Some of this has to do with distorted ideas of both the conscious and unconscious minds, using your terms now. Generally speaking, in Western society the conscious mind is seen as coming into its own in early adulthood, as the self rises from the bed of childhood unconsciousness into its critical awareness and differentiation. The appreciation of distinctions and differences is considered one of the greatest characteristics of consciousness, and so those aspects of it are valued. On the other hand the equally significant assimilating, combining, correlating characteristics of consciousness are overlooked. In scholarly circles, and many that are not scholarly at all, the intellect is equated only with the critical faculties, so that the more diagnostic you are the more intellectual you are considered.

During Western years of adulthood, consciousness is focused most intently in one specific area of activity and physical manipulation. From childhood, the mind is trained to use its argumentative, separating qualities above all others. Creativity is allowed to flow only through certain highly limited, accepted channels.
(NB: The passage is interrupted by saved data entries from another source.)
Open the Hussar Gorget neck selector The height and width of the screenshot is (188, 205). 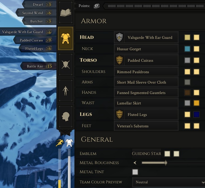(146, 49)
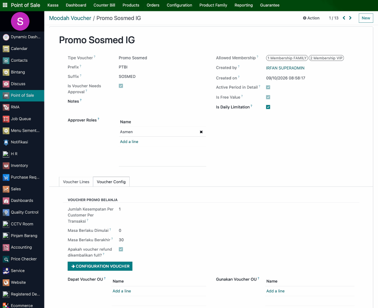Toggle the Is Daily Limitation checkbox
The height and width of the screenshot is (308, 378).
pyautogui.click(x=268, y=107)
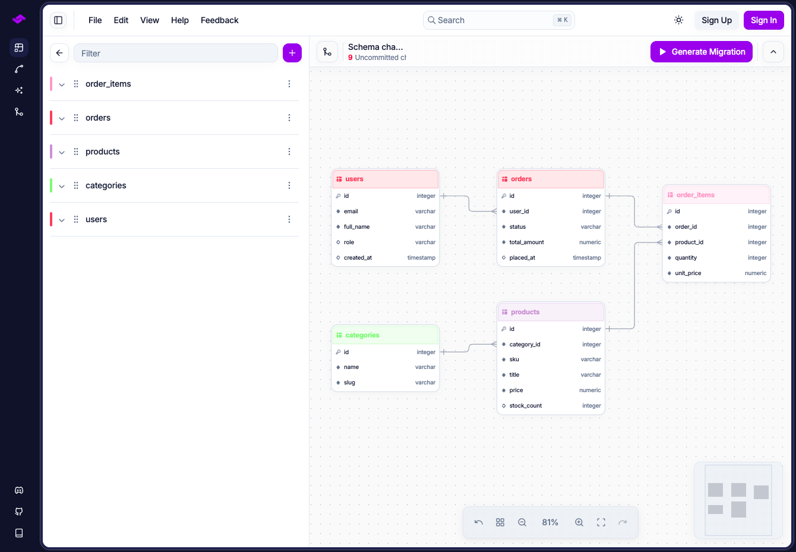Toggle the sidebar panel icon

(x=58, y=20)
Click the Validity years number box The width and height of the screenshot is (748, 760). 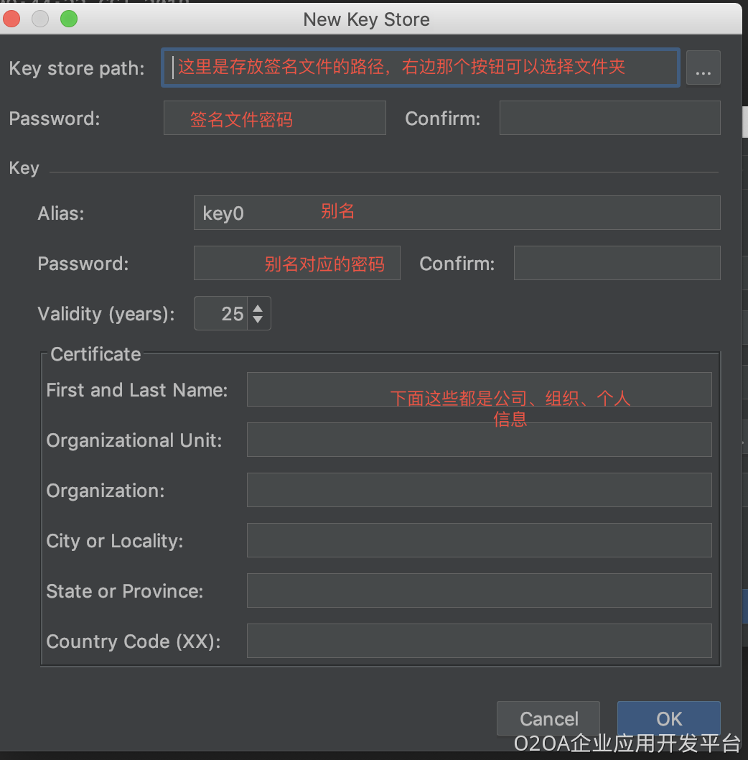pos(221,314)
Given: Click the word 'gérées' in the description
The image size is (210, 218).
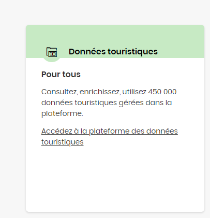Looking at the screenshot, I should [x=131, y=103].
When an individual becomes older — and retired, for example — the focus for that particular kind of concentration is no longer so immediately available. The mind actually becomes more itself, freer to use more of its abilities, allowed to stray from restricted areas, to assimilate, acknowledge and create.

[... 28 paragraphs ...]

In such circumstances, there are not the great artificial divisions created between the two states of consciousness. The conscious mind is better able to remember and assimilate its dreaming experience, and in dreams the self can use its waking experience more efficiently.

[... 3 paragraphs ...]

(11:37.) There is a give-and-take chemical reaction, or rather chemical rhythms of reactions, that are far more effective in the shorter sleep periods. Many of you sleep through periods that should be those of your greatest creativity and alertness, in which the conscious and unconscious are most beautifully focused and at one. The conscious mind is often drugged with sleep just when it could be deriving its greatest benefits from the unconscious, and be able to poise most meaningfully in the reality that you know. In these instances the beauty and illumination of your dream state can be clear in the conscious mind, and used to enrich your physical life. Contrasts in your experience will appear to you in their united clarity.